Stéphane Maurais, General Director at Alco Prevention Canada, interviewed with the Montreal Gazette—the only English-speaking newspaper published in Montreal, Quebec—on March 7th, 2016 to discuss current drink-driving statistics released by Alcohol Countermeasure Systems (ACS). ACS, parent company to Alco Prevention Canada and ALCOLOCK, has one common goal: To promote road safety through industry-leading breath alcohol testing technology.
Maurais recalls his university days, watching his friends knockback several beers or the better half of a wine bottle, get behind the wheel and say, “I’m okay to drive.” Maurais knew otherwise.
“Drivers overestimate their ability to judge their sobriety, but that shouldn’t be the case,” noted Chris Wilson, Director of Alcohol Test Products at ACS, in the recent survey.
Maurais noted when breathalyzers are available at company Christmas parties, reports sometimes show 40% of guests being over the legal limit of .08 and a staggering 50% of those guests feeling they were okay to drive had it not been for Maurais’ company’s presence to convince people otherwise. Between 2009 and 2013, impaired driving claimed 160 lives on Quebec’s roads with 36% of those drivers containing a blood alcohol level greater than the legal limit. In 2013, 41% of road deaths resulted from drink-driving, the majority of these drivers contained a blood alcohol level almost double the legal limit.

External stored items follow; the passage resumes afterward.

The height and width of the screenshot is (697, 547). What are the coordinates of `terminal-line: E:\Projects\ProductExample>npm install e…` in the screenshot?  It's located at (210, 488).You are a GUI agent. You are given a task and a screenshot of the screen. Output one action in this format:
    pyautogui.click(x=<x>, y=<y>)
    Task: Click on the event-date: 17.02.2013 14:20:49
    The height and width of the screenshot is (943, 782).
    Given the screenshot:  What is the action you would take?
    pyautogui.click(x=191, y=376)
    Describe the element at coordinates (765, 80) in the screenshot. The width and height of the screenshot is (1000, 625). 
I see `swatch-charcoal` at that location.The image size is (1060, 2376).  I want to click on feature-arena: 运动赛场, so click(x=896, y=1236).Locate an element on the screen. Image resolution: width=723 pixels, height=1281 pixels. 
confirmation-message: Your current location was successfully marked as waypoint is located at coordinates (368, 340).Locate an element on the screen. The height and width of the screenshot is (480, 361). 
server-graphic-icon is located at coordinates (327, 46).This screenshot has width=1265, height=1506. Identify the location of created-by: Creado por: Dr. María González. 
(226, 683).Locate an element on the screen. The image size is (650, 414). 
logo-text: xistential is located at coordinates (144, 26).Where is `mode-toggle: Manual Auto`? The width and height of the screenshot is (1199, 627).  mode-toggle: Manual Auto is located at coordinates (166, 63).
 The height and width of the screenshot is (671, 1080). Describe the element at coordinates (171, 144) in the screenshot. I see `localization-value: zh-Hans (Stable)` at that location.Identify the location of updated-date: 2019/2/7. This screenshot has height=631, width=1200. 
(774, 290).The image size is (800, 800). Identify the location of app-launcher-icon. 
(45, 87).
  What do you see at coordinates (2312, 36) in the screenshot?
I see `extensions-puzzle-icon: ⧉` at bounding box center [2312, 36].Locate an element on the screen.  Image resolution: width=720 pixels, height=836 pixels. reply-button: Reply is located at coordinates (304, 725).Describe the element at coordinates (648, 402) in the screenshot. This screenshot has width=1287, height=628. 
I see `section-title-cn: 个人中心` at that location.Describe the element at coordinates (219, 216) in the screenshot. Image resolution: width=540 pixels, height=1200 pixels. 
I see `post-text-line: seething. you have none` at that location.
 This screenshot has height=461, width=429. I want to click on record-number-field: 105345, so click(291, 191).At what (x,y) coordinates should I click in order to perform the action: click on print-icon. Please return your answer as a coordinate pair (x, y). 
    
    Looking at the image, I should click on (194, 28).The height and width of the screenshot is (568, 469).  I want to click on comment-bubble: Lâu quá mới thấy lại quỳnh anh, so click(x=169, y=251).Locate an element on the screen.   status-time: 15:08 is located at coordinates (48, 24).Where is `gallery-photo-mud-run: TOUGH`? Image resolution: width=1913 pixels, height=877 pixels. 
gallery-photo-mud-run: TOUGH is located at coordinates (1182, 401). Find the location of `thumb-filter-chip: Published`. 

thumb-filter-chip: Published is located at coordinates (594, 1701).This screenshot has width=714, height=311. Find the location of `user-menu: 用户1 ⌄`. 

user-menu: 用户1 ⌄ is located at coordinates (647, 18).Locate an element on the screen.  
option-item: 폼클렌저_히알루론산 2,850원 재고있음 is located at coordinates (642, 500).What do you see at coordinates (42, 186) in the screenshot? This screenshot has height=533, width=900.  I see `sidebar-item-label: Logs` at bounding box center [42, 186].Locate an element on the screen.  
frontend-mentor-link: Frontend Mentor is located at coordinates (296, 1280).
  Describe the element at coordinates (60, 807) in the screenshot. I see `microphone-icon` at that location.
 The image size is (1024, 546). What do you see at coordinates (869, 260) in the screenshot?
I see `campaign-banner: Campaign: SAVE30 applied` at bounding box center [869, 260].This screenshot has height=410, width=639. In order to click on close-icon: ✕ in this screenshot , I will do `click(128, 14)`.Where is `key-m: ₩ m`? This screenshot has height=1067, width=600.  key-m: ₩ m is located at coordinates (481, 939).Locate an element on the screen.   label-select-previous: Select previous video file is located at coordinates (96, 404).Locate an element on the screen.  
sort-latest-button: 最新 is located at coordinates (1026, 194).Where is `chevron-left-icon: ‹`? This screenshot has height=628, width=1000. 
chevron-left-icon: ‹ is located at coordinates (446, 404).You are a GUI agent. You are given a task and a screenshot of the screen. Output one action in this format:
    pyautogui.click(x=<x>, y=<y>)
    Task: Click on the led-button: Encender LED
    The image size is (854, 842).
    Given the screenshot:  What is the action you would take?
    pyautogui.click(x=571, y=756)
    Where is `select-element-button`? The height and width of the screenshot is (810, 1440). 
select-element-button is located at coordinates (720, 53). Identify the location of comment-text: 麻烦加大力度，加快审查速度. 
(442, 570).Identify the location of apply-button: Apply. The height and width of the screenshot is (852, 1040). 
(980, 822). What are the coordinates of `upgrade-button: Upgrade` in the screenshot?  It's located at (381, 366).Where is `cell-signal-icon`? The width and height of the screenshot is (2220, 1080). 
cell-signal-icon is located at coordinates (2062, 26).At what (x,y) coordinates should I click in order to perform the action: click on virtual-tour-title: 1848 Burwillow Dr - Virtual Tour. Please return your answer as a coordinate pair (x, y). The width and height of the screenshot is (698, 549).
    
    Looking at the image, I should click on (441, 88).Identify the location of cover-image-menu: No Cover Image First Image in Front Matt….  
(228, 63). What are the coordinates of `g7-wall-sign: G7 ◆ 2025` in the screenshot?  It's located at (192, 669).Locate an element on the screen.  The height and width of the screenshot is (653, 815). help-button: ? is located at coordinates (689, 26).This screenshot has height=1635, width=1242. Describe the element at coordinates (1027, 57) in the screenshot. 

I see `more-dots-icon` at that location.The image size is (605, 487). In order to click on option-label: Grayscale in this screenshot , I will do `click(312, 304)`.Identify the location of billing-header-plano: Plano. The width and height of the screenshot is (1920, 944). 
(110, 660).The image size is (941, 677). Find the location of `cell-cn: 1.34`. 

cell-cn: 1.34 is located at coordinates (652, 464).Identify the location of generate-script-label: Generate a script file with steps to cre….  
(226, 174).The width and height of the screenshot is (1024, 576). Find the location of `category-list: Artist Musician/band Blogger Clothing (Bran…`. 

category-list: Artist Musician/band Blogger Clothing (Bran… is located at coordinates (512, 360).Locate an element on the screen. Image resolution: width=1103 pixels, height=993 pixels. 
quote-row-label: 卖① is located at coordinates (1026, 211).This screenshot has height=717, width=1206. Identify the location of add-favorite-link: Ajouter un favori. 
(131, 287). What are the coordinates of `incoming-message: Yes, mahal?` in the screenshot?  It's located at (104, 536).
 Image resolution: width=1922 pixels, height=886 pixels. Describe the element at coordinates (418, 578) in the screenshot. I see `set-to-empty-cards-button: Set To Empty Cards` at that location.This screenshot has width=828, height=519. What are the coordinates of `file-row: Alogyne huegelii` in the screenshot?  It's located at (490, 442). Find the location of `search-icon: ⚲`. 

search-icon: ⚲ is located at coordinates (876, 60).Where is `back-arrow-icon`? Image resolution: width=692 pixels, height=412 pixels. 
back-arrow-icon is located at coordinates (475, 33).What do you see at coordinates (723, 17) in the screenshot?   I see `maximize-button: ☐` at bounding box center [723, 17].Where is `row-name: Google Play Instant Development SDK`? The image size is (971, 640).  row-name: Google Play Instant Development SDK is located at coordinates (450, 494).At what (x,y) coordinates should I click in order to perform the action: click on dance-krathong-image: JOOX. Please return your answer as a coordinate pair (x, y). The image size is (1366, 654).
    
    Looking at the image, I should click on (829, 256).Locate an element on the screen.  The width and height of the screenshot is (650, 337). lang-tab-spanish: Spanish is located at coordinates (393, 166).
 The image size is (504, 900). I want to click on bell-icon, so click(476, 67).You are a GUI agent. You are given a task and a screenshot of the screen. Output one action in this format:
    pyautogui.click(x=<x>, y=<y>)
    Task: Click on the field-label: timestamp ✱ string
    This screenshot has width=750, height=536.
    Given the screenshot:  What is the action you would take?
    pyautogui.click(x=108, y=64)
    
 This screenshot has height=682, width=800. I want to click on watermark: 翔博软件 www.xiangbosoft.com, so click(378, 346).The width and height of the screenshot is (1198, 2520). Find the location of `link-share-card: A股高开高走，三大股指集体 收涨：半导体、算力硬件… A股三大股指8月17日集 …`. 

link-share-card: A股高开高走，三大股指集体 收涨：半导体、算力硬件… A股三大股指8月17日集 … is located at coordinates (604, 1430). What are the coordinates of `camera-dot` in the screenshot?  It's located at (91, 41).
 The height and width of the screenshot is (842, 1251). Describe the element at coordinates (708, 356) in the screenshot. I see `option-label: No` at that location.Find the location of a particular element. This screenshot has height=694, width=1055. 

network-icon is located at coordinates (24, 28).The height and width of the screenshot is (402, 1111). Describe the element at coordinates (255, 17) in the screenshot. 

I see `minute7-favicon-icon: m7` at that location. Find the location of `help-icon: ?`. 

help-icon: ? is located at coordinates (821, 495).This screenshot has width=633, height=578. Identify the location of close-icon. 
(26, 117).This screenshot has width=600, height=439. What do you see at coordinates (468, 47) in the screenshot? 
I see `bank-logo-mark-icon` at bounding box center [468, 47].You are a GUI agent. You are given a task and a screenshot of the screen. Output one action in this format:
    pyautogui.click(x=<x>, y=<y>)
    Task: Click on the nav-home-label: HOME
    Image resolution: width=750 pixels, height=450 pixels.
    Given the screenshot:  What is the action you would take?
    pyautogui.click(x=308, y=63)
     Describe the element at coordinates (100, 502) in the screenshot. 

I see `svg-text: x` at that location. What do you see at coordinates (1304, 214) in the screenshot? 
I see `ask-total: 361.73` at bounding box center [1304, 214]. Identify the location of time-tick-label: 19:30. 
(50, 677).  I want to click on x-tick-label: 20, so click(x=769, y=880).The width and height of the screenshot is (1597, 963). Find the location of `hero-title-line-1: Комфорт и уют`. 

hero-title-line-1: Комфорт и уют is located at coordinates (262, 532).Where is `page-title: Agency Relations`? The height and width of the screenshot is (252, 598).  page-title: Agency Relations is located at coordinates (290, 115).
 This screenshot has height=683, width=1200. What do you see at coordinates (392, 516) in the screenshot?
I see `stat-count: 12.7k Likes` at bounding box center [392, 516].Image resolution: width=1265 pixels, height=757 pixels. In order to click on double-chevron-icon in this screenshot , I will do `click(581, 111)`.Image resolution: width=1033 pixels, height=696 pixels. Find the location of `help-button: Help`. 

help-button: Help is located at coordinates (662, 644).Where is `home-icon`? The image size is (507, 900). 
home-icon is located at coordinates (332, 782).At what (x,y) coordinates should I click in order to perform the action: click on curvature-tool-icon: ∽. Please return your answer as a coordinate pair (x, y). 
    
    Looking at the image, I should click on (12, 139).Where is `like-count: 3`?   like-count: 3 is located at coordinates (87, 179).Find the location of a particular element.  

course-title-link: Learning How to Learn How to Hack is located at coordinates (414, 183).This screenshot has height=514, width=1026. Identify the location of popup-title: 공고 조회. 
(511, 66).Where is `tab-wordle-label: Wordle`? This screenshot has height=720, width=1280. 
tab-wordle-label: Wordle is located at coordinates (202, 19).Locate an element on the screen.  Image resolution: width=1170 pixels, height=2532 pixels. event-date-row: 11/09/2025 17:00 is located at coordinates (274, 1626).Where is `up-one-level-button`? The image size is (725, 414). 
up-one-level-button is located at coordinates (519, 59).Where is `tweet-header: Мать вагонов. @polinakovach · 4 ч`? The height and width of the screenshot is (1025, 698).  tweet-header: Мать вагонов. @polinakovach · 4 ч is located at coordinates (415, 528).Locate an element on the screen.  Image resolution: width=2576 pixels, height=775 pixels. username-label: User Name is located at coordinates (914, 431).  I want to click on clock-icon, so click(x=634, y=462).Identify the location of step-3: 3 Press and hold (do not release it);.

Canadians surveyed in February, 2016 noted one-third of drivers confirmed they drove under the influence of alcohol, unaware of their Blood Alcohol Content (BAC). More than a quarter confirmed they were certain they drove while over the legal limit. Two-thirds also reported stopping a loved one from getting behind the wheel while under the influence of alcohol.
“It’s no surprise that these attitudes worry Canadians,” notes Wilson.
Angeliki Souranis, national present of Mothers Against Drunk Driving (MADD) shared a story of her son Craig who died in a drink-driving accident. As she spreads her story to protect others and keep her son’s name alive, she sees drink-driving as completely preventable and notes MADD takes a positive position on breathalyzers and alcohol interlocks, seeing them as a resource in the prevention of drink-driving.
Maurais noted, “Practices and mentalities evolve. Consider seatbelts, a couple of generations ago, nobody wore them. People are more prepared to take breathalyzers tests [today] than they once were.”
Understanding the consumption of alcohol and drugs is a risk factor that impacts directly and negatively on driving conditions. It is recommended that impacted companies establish in their internal regulations or road safety policy, a control model of consumption alcohol and hallucinogenic substances. It is important in defining the control model, which should take into account the laws related to this issue.